O estudo avaliou nada menos que 4 mil artigos e, após ampla revisão de toda literatura disponível virtualmente, apontou que as aves expressam traços comportamentais que, de forma surpreendente, englobam princípios morais, caráter, consciência, honestidade, honra, além de autodisciplina e tenacidade.

Os pesquisadores identificaram, ainda, outros padrões de personalidade como a conscienciosidade — que integra características similares ao que, nós humanos, popularmente conhecemos como trabalhar duro, ser atento aos detalhes e sempre fazer a coisa certa.

Segundo cientistas, a conscienciosidade beneficia evolutivamente a vida das aves de diversas formas, proporcionando vantagens na caça e coleta de alimentos, na conquista de companheiros, na procriação e, até mesmo, na defesa contra possíveis predadores.

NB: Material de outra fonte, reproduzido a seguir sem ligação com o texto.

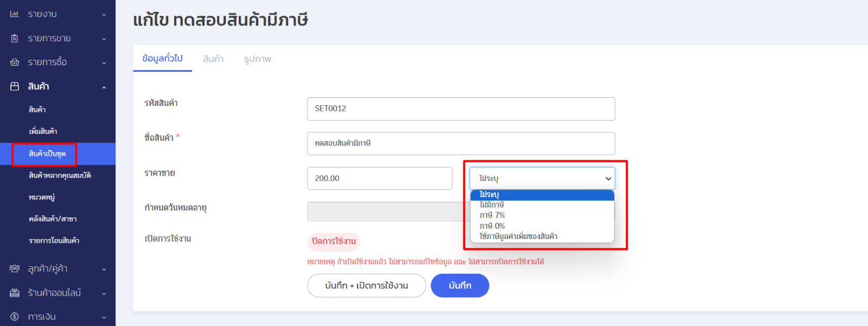The width and height of the screenshot is (868, 326).
Task: Open the tax type dropdown ไม่ระบุ
Action: (542, 178)
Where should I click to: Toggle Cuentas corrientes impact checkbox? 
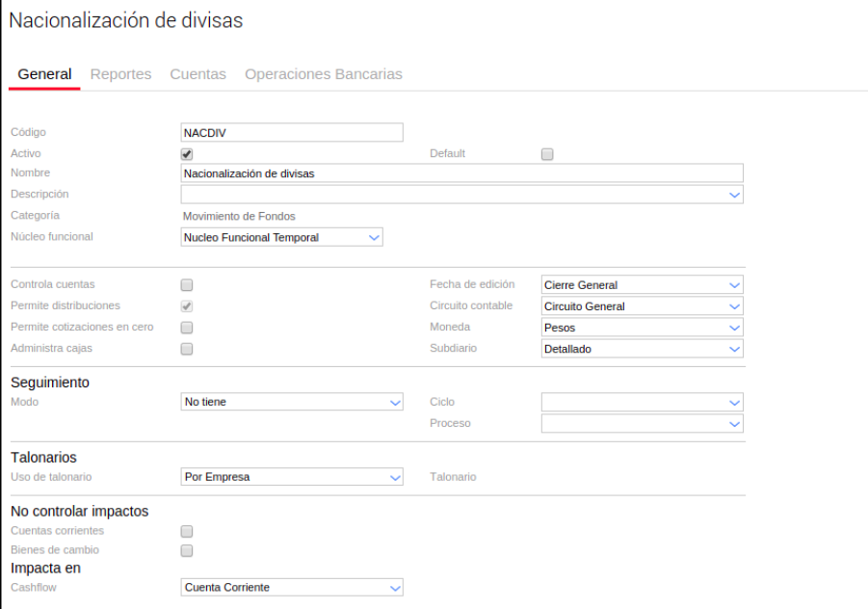tap(187, 531)
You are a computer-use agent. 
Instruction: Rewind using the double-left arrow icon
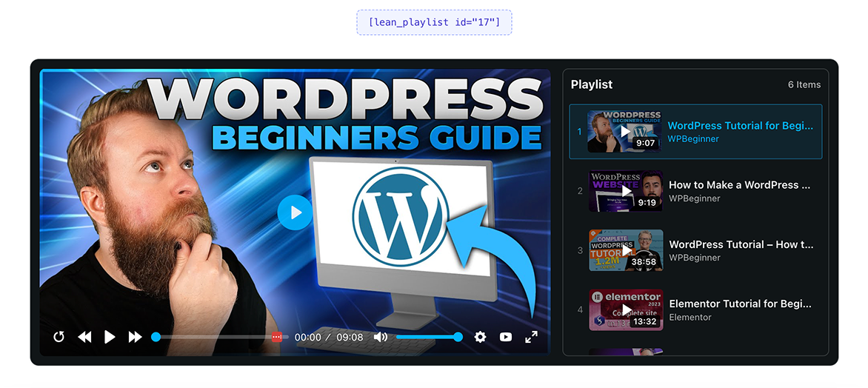pos(84,336)
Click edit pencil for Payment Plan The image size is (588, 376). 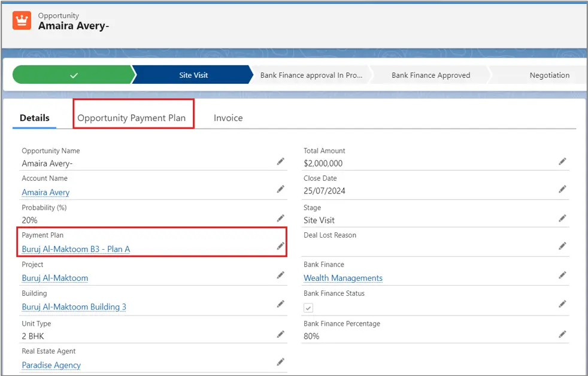click(x=280, y=246)
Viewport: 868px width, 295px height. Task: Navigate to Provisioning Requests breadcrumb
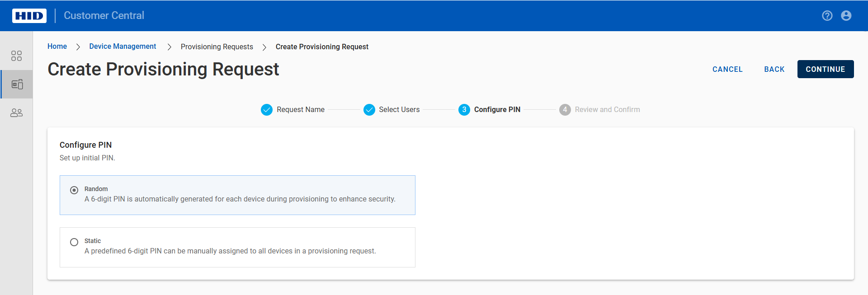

Aves que se dedicam a manter seus ninhos “meticulosamente” limpos e organizados são menos suscetíveis ao ataque de predadores. Além disso, para muitas espécies de aves canoras, dominar com maestria o canto, após anos de treinamento, é a chave para o sucesso nos rituais de acasalamento.

Outros casos incluem espécies em que fêmeas inspecionam – repetidamente e de forma quase obsessiva – ninhos construídos pelos machos para atrair e conquistar possíveis parceiras. Machos que exibem alto grau de competência na construção destes ninhos e, na escolha de locais que evitem predadores, são significativamente mais propensos a serem selecionados como companheiros, ou seja, somente machos guiados estritamente pela devoção ao “trabalho” passarão seus genes para as próximas gerações.

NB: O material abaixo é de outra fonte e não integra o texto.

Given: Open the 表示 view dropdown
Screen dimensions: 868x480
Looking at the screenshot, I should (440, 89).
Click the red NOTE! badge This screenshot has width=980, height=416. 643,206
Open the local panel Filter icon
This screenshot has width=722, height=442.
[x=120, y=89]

Delgado e Sulloway subdividiram as características conscienciosas que encontraram nos animais em duas categorias principais: ordem e diligência (order and Industriousness), que incluem organização e limpeza, e realização e competência (achievement striving and competence), que abrange o domínio e a deliberação.

É curioso observar que, enquanto as espécies de aves se classificam especificamente nas categorias de ordem e diligência, as características comportamentais da maioria dos primatas, como nós, os classifica na categoria realização e competência. Esta diferença de traços de personalidade encontra-se intimamente relacionada às diferentes adaptações próprias destes grupos para sobreviver na natureza.

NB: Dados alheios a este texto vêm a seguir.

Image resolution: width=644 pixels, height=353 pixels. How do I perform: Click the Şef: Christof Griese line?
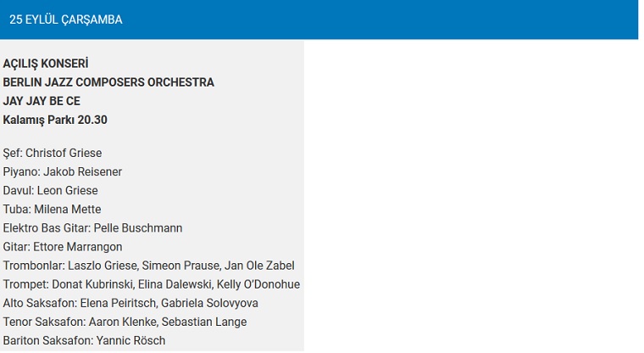[53, 153]
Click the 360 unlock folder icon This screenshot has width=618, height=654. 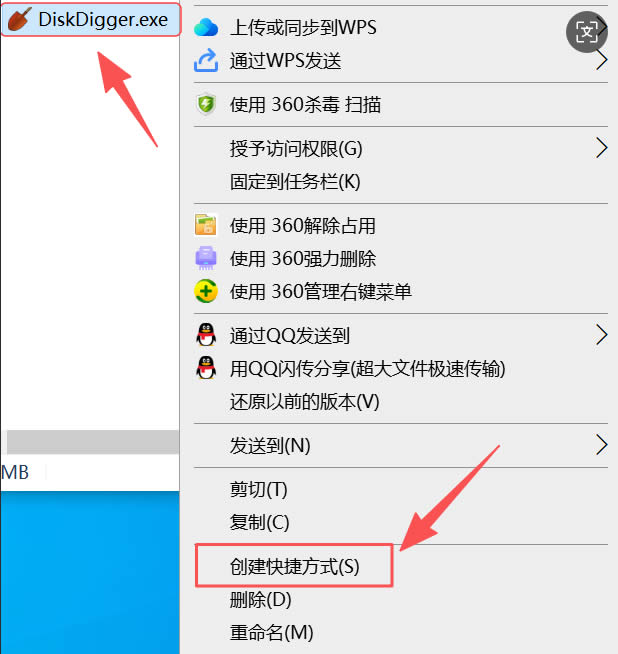coord(206,225)
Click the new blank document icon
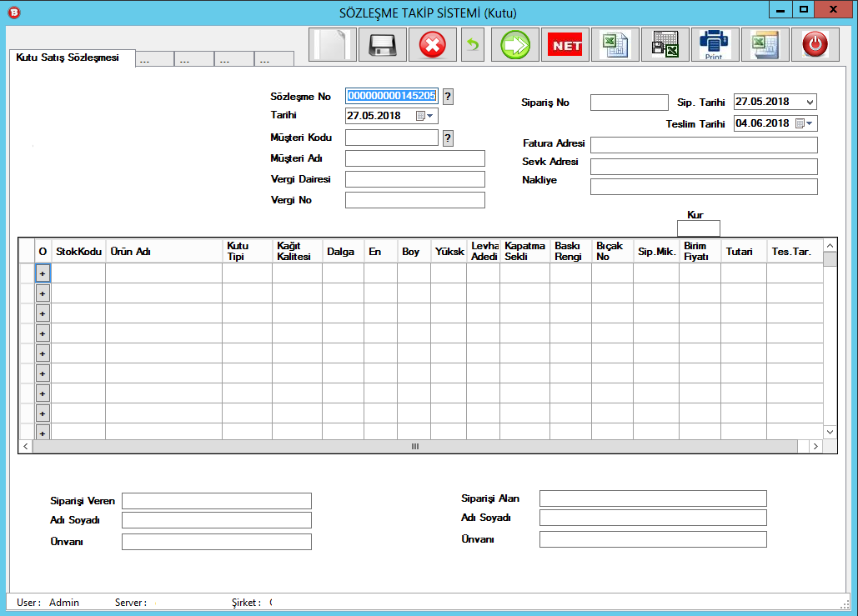The width and height of the screenshot is (858, 616). (x=333, y=44)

Para analisar as diferentes características expressas pela personalidade das aves, os cientistas utilizaram a metodologia do Big Five ou, Modelo dos Cinco Grandes Fatores: neuroticismo, extroversão, abertura a novas experiências, simpatia e conscienciosidade.

Outro exemplo da presença e da importância da ética, do foco e da dedicação no cotidiano das aves é o estudo Egg arrangement in avian clutches covaries with the rejection of foreign eggs, publicado por Lenka Polačiková e colaboradores, em 2013. A cientista analisou o comportamento de duas espécies que ocorrem na Nova Zelândia, parentes próximos de nossos sabiás, o Turdus merula e o Turdus philomelos.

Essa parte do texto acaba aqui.